Balasky sees the major academic centers as offering complexity at a time when consumers want more simplicity. But community oncology needs to do more to communicate its value within local markets, and Russo agreed that more must be done with tools such as search engine optimization and social media to make sure practices get noticed.
There’s a good story to tell, Vacirca said, but until now, lack of transparency has made this difficult. “We just got transparency on premiums,” he said. “There’s no transparency on payers. The employers are waking up and realizing this.” Even his own practice is learning this. For years the group had coverage through UnitedHealthcare; this year, after a switch to self-insurance, “the first thing we did was take the PBM out of the equation,” and managed drugs directly. “As an employer it took 20% to 30% off the top.”

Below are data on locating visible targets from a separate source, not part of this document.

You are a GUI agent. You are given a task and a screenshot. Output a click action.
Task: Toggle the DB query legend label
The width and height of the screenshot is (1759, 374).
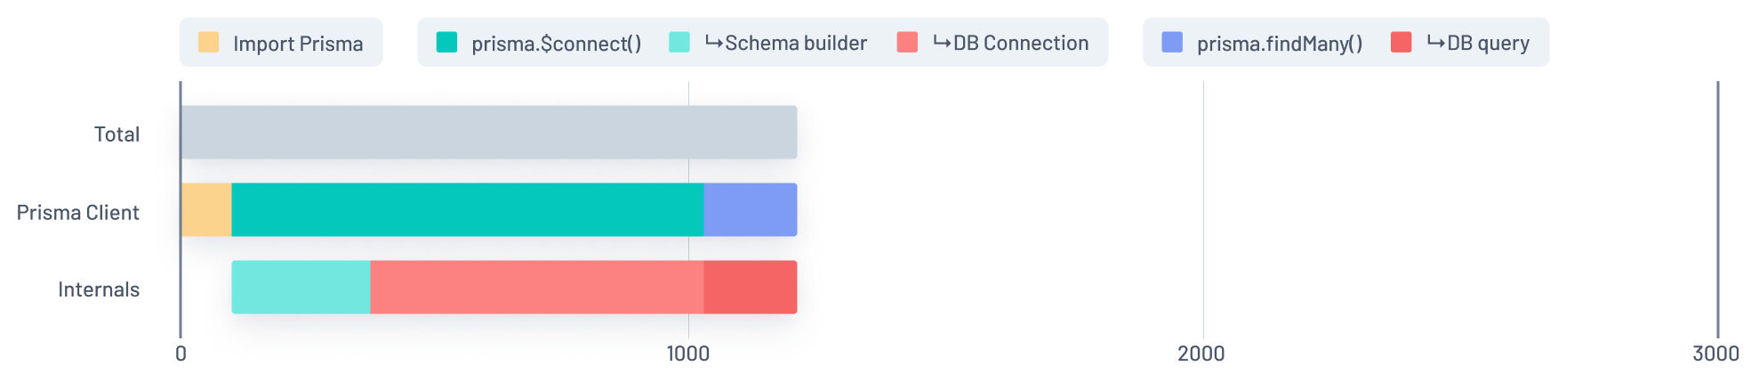[x=1478, y=43]
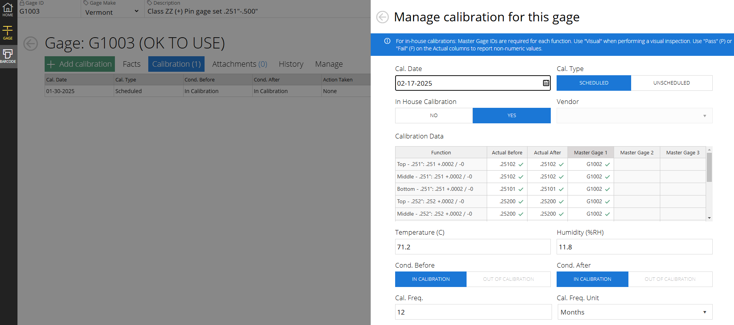This screenshot has width=734, height=325.
Task: Click the Calibration Data table scrollbar down arrow
Action: 709,218
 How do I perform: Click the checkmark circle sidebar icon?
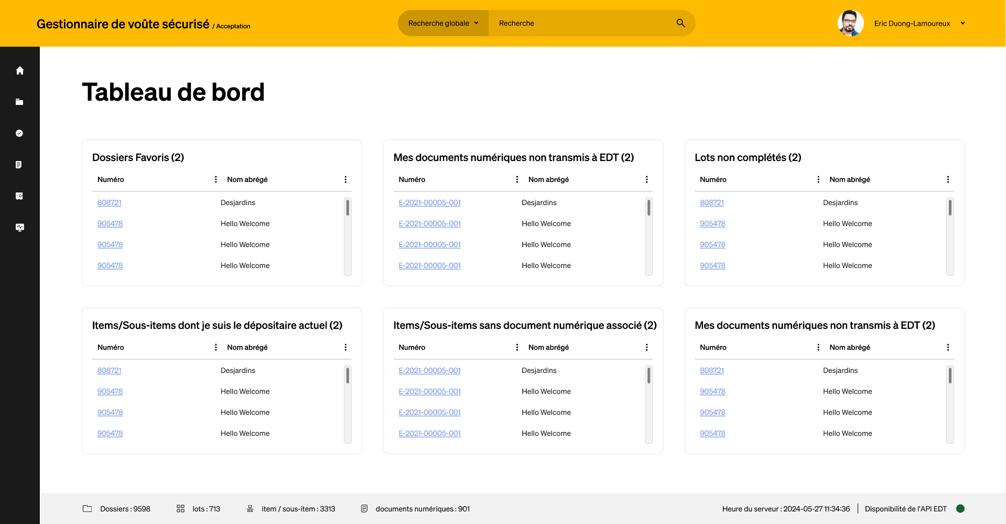pyautogui.click(x=19, y=133)
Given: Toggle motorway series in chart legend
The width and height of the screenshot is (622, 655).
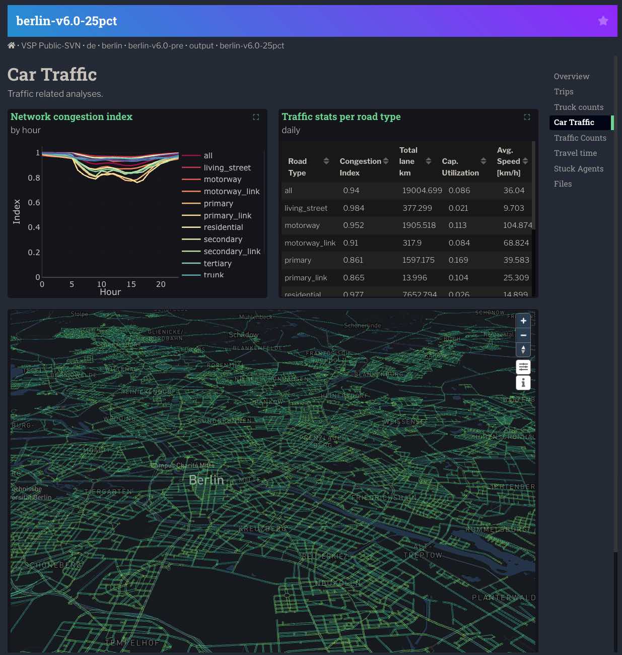Looking at the screenshot, I should pos(222,180).
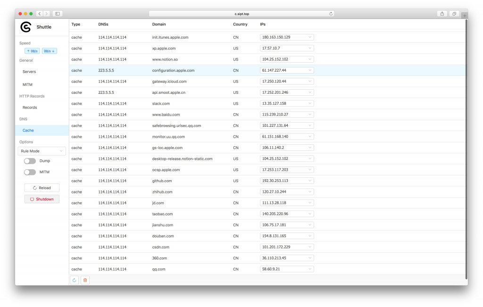Click the red trash icon to clear the cache
Screen dimensions: 483x307
pos(85,280)
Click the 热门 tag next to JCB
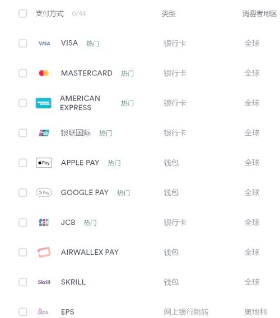280x318 pixels. point(90,222)
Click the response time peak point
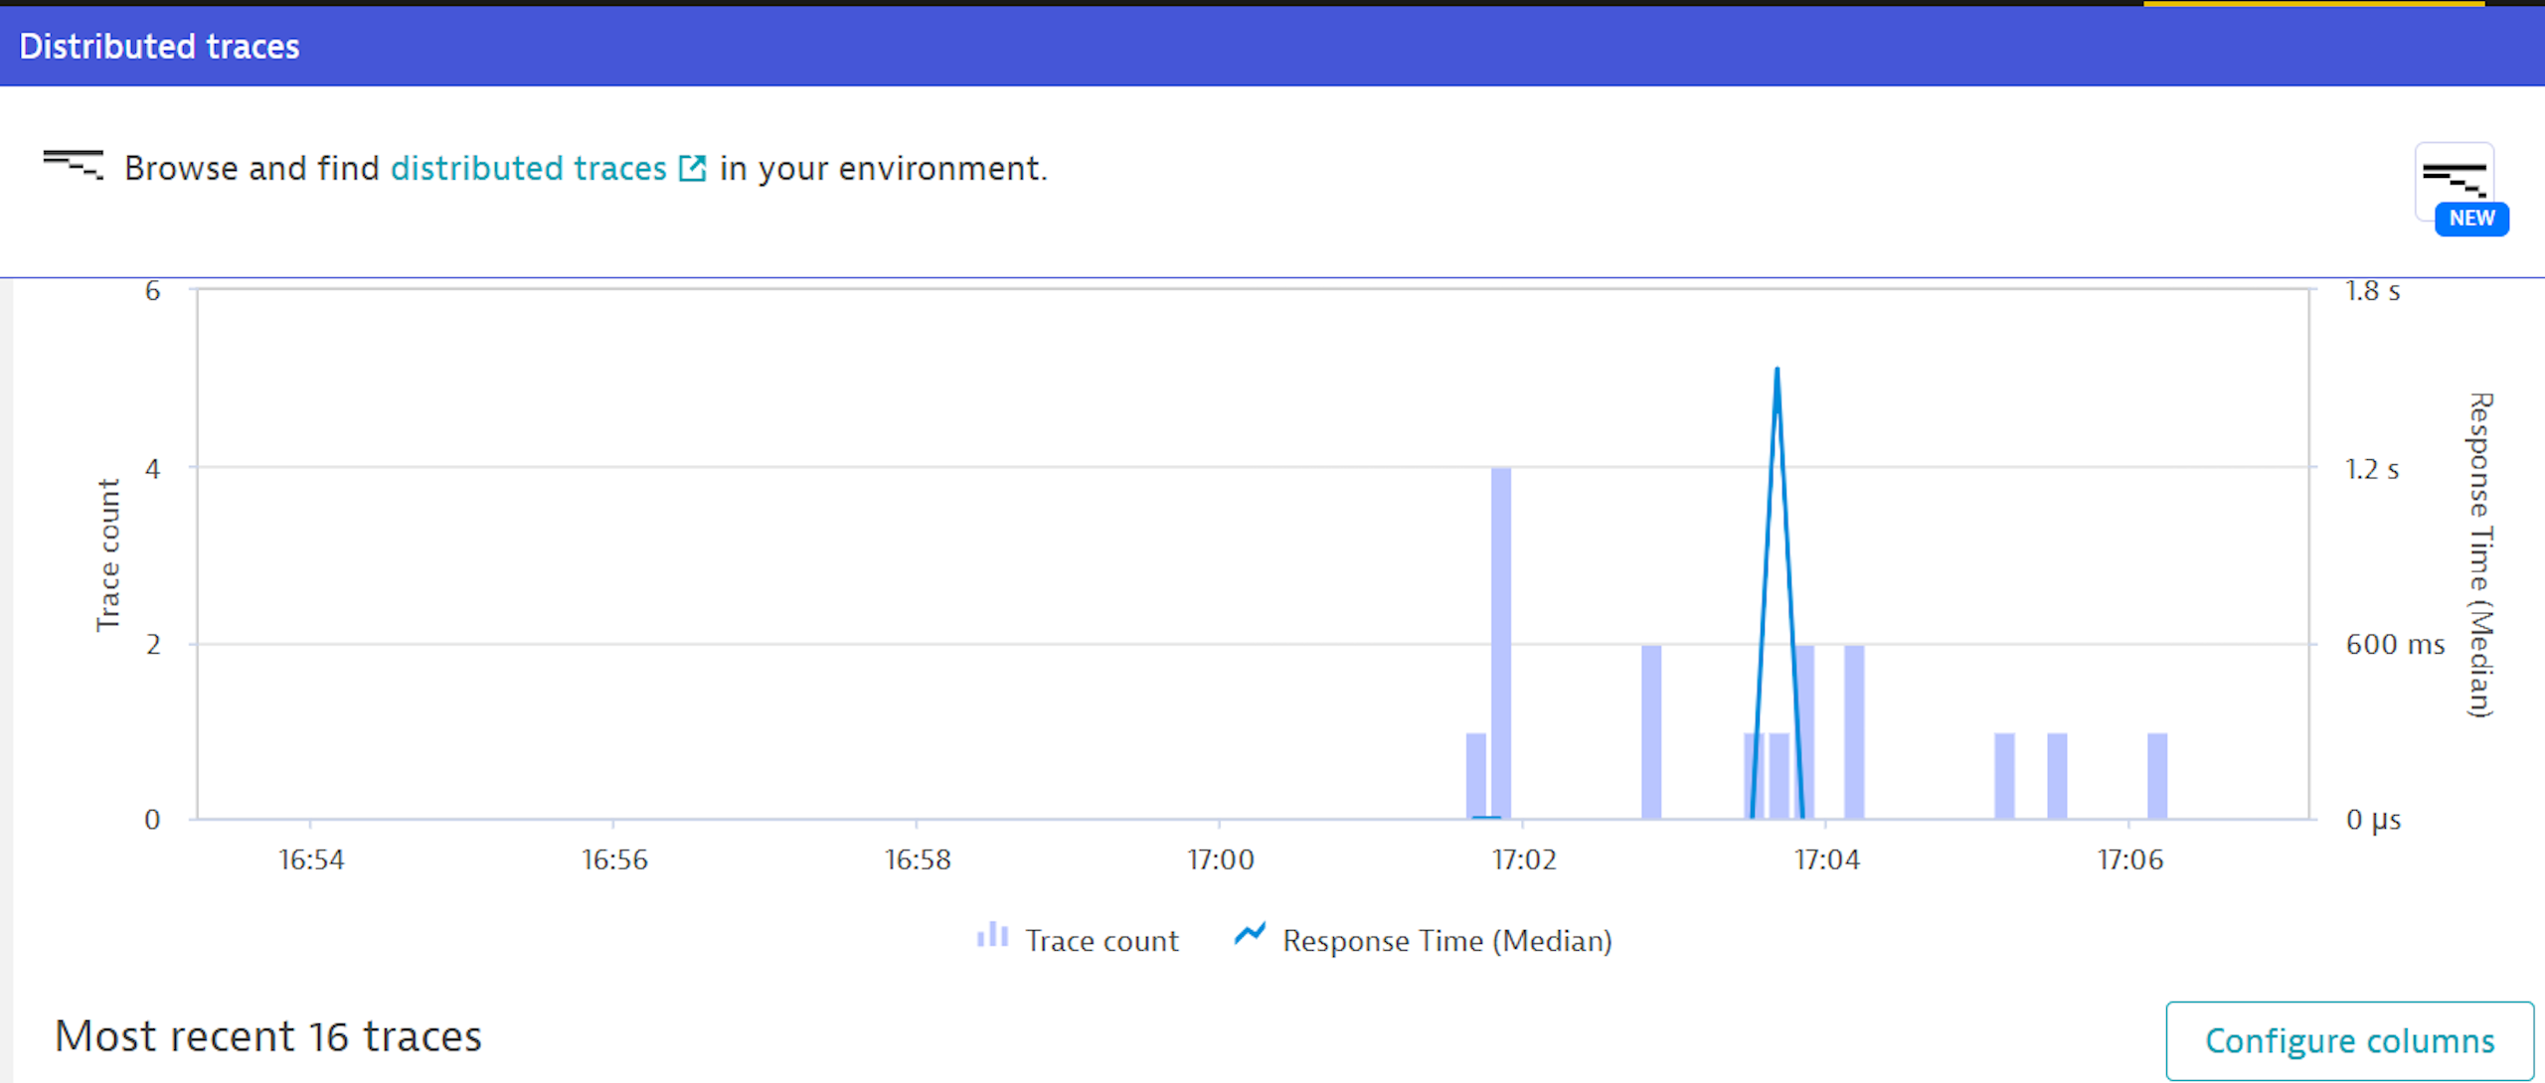 [1777, 371]
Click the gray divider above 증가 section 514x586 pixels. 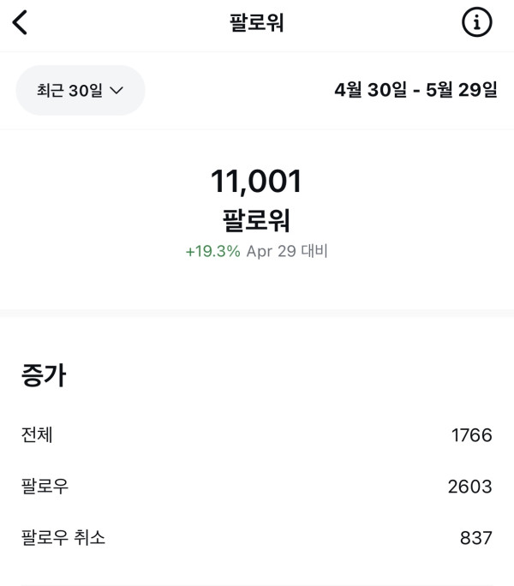click(x=257, y=313)
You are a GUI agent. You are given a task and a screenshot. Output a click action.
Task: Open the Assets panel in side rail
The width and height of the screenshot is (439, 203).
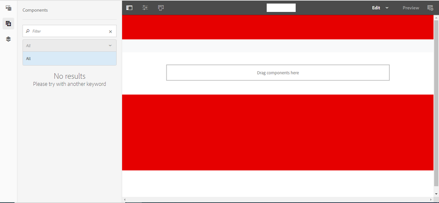click(8, 8)
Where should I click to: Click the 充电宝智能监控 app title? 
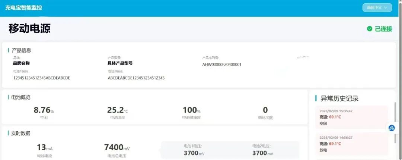coord(23,7)
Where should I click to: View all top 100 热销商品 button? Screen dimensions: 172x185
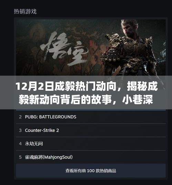pos(91,171)
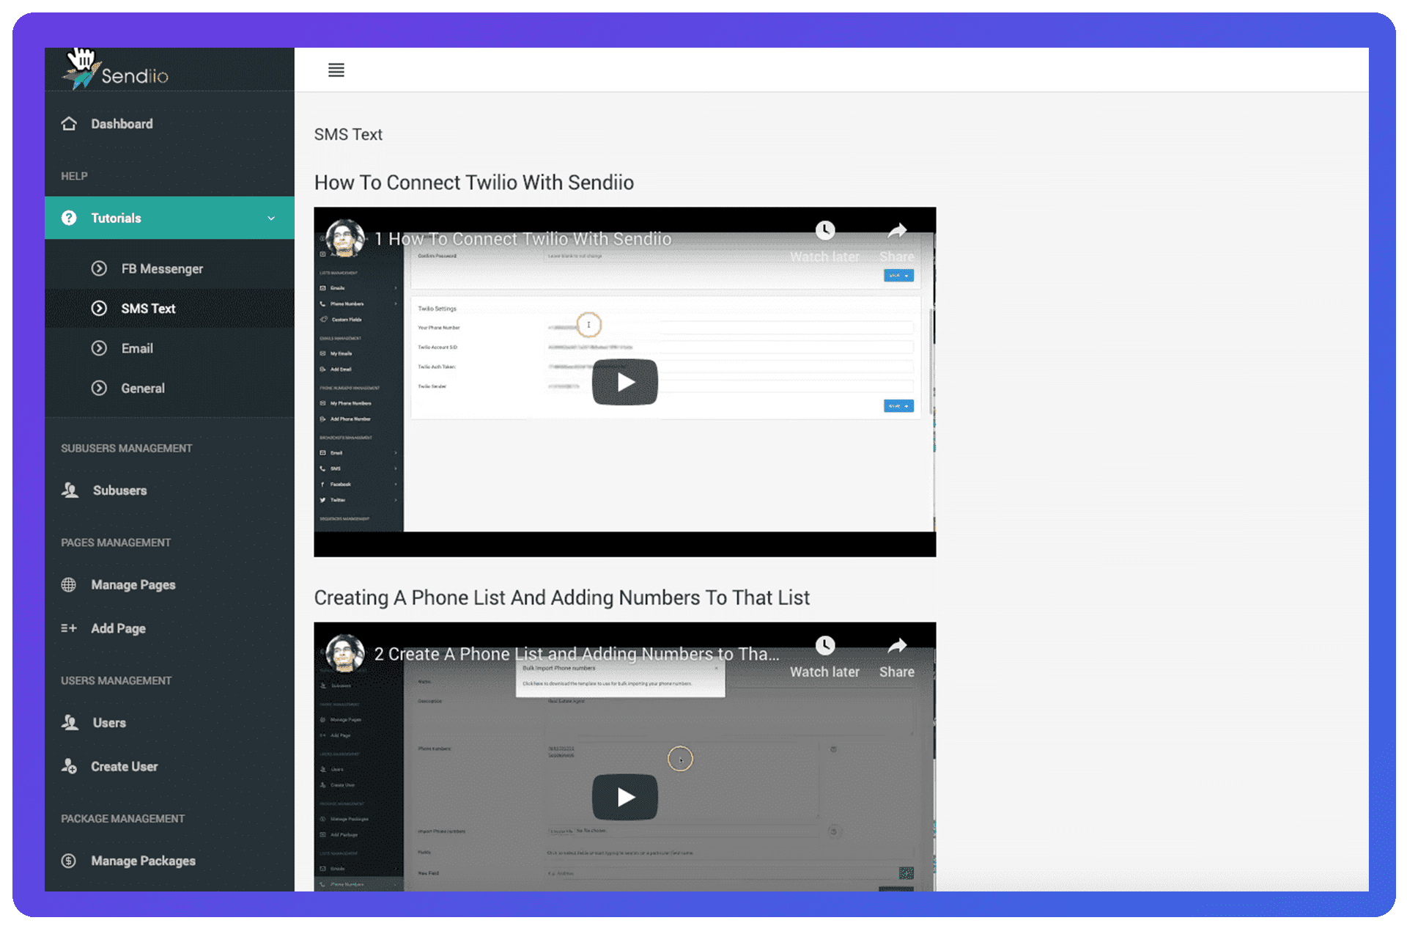Image resolution: width=1407 pixels, height=934 pixels.
Task: Click the Tutorials question mark icon
Action: click(69, 218)
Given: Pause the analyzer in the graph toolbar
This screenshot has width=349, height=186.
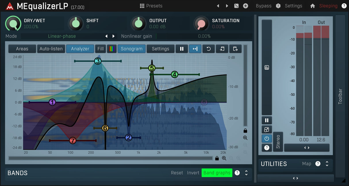Looking at the screenshot, I should point(182,49).
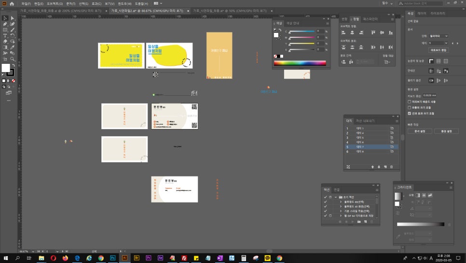This screenshot has width=466, height=263.
Task: Open the 단위 units dropdown
Action: point(439,36)
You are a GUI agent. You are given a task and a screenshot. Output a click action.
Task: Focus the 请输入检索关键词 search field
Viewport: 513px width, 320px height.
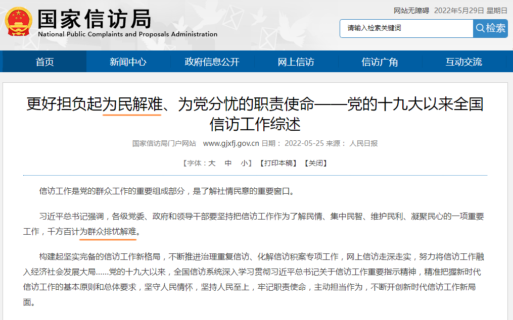[x=406, y=28]
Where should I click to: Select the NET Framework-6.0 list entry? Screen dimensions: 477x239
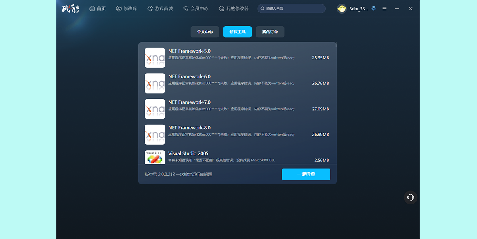pos(239,83)
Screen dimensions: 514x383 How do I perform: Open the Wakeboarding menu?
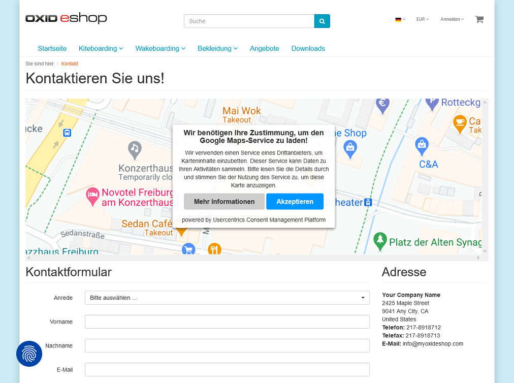[x=160, y=49]
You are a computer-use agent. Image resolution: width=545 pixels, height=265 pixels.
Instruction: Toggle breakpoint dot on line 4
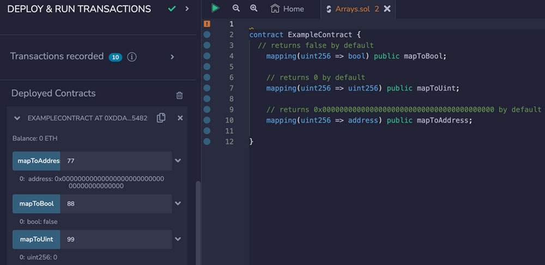207,56
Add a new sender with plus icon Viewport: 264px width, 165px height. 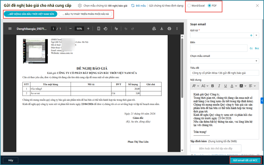pyautogui.click(x=251, y=35)
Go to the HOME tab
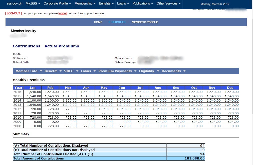Viewport: 253px width, 165px height. [98, 22]
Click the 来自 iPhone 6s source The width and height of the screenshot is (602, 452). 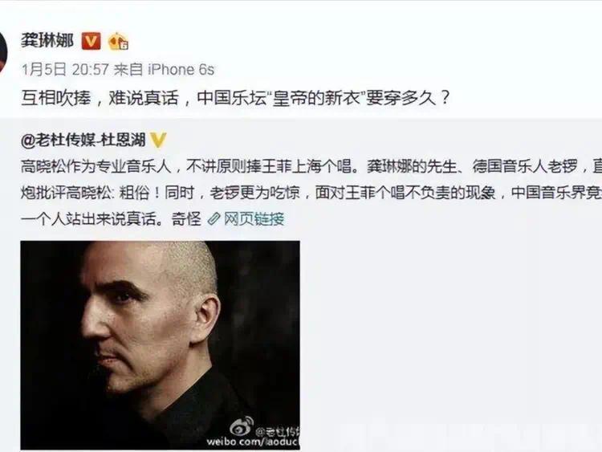pyautogui.click(x=164, y=70)
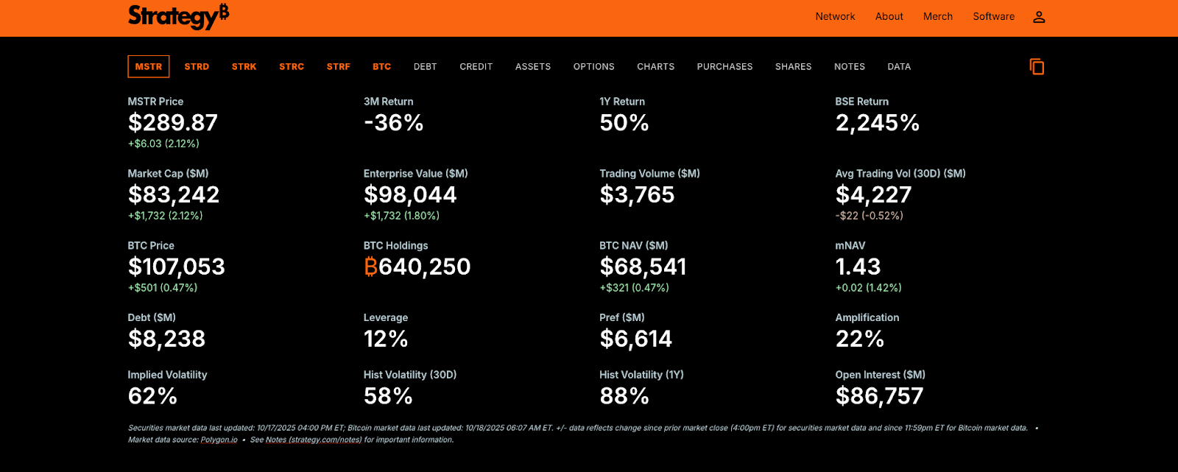
Task: Open the Notes (strategy.com/notes) footnote link
Action: (314, 440)
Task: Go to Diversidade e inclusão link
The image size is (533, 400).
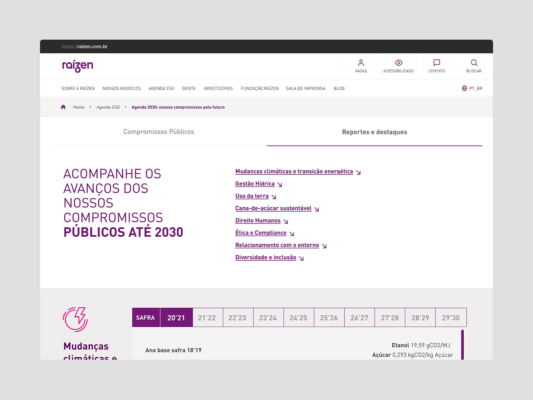Action: 266,257
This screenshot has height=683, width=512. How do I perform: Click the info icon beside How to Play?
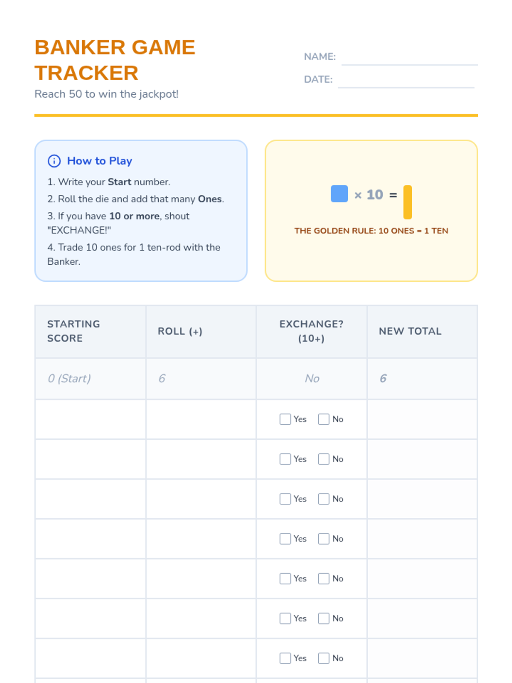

Personnel and burnout. Russo said the pandemic has offered new lessons to oncology practices, including the value of well-being. He spent the final minutes of the session on mental health among clinicians and the difficulty practices have finding staff. The generation of physicians trained in “work, work, work until you drop dead” is giving way to a new one that demands more attention to family and life priorities.
Mental health is “incredibly important” in community oncology, Touloukian said. “It’s going to look different for everybody,” she said, "not just from practice to practice but for each individual.”
Practices cannot wait to hear from staff about scheduling problems or the need to work from home—they must go out and actively engage with the staff, she said. Russo said his own view has shifted. “We do have to figure out going forward, how do we manage that work-life balance, and what we do to assist them?”
Vacirca said changing culture includes empowering staff to communicate about the need for change. It can be as a simple as picking a different staff member each day to engage in a discussion about how they are doing. “You’ll get to know every single person there. And that's how you change culture. And that's how you create connections.”